Bu “dönemin ruhu” karşısında, sol akımların ya reformist feminizm, radikal feminizm ve post-feminizme adapte olduğunu, ya da bir o kadar anti-Marksist bir pozisyona savrularak, kadınların ezilmesinin özgül yanlarını inkar ettiğini ve onu tamamen kapitalist sömürüye indirgemeye çalıştığını tespit ettik. Her iki yönelim de, işçi sınıfının, baskılara karşı emekçi, devrimci ve sosyalist bir program savunur ve antikapitalist ve devrimci bir işçi hükümeti kurmaya çalışırken, bütün ezilen kesimlerle beraber ittifak kurma mücadelesi vermesi gerektiğini gözardı ediyor.

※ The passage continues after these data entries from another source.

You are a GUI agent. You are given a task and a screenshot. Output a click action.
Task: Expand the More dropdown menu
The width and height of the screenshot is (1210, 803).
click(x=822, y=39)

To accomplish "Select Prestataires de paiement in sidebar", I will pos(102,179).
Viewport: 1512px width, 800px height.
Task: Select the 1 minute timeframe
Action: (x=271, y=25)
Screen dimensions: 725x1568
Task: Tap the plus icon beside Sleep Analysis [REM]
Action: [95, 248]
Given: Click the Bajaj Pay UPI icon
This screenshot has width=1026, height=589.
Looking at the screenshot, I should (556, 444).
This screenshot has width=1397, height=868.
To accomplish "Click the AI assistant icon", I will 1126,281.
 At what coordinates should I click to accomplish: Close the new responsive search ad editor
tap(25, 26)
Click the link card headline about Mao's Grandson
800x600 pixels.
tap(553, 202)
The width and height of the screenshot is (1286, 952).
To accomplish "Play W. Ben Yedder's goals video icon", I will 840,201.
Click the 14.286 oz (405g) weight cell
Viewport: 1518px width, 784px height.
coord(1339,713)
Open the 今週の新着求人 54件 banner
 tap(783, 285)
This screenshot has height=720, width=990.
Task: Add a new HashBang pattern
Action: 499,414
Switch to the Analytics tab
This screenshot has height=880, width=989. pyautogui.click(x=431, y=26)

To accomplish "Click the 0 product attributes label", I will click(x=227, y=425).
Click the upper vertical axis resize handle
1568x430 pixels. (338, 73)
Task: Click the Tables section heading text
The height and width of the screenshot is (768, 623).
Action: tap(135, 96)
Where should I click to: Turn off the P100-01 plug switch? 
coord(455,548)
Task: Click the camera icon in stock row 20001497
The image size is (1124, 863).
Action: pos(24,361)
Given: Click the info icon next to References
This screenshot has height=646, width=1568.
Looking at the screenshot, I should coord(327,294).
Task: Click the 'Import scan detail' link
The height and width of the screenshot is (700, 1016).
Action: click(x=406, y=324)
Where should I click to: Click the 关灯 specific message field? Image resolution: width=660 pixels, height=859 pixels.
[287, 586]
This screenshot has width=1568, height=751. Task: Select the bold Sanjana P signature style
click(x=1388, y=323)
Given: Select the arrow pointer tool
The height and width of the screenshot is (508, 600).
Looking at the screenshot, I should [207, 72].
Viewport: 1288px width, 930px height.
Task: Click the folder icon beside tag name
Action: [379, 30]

Bu kısa özette sunamadığımız kadar geniş bir kapsama yayılan bu tartışmalar temelinde, Konferans şu kararları aldı:

a) Pan y Rosas (Ekmek ve Güller) Uluslararası Manifestosu yayımlanacak. Manifesto, sosyalist devrimci kadın akımımızın temel politik ve ideolojik mücadelelerini, kadınların kurtuluşuna dair strateji önerimizi, aslen emekçi kadınların örgütlenmesine odaklı olan program ve militan pratiğimizin başlıca unsurlarını ortaya koyacak.

b) Latin Amerika ve Karayipler’de Kürtajın Yasallaşması Günü’nün kutlanacağı Eylül ayında, Latin Amerika ağırlıklı olmak üzere, uluslararası bir kürtaj hakkı kampanyası düzenlenecek.